Según la investigación publicada por The New York Times, el apretón de manos entre el Presidente Volodímir Zelenski y su principal rival político, Petro O. Poroshenko, al inicio de la invasión, simbolizó una tregua interna en pro de la defensa nacional. No obstante, la posibilidad de un cese al fuego y futuras elecciones ha desatado nuevamente las tensiones políticas latentes.

Políticos ucranianos están reconfigurando sus estrategias, buscando acercamientos, incluso, con la administración Trump, conocida por su abierta desaprobación hacia Zelenski, pese al reconocimiento internacional que ha recibido por su resistencia ante Rusia. La situación actual recuerda a los turbulentos periodos electorales previos a la guerra, donde las acusaciones cruzadas y las alianzas inestables eran la norma.

Petro O. Poroshenko, ex presidente ucraniano y líder de un partido opositor, ha propuesto incorporar figuras de la oposición al gobierno como una vía para facilitar las negociaciones de paz. Esta propuesta surge en un contexto donde la desconfianza entre los distintos actores políticos es palpable, y donde cada uno busca maximizar su influencia en el futuro del país. Recordemos que Poroshenko ya había planteado la idea de un gobierno de unidad nacional, una iniciativa que, de concretarse, podría fortalecer su posición política.

La propuesta de Poroshenko se intensificó tras la reunión entre Zelenski y el Presidente Trump en la Oficina Oval en febrero, sumado a la posterior petición de un senador republicano para que Zelenski renunciara. Estos eventos han generado incertidumbre en el panorama político ucraniano, impulsando a la oposición a buscar alternativas para influir en el rumbo del país.

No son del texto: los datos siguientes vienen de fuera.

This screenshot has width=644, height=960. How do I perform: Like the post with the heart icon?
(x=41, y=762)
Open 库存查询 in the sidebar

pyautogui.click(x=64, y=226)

Por su parte, Zelenski no ha mostrado interés en formar una coalición ministerial que incluya a figuras de la oposición. En cambio, su gobierno ha intensificado la presión sobre sus oponentes a través de agencias de seguridad y la aplicación de la ley. Esta estrategia ha sido criticada por algunos sectores, que la consideran un intento de silenciar a la disidencia y consolidar el poder en manos del partido gobernante. La polarización política, por tanto, se acentúa a medida que se acercan las conversaciones de paz.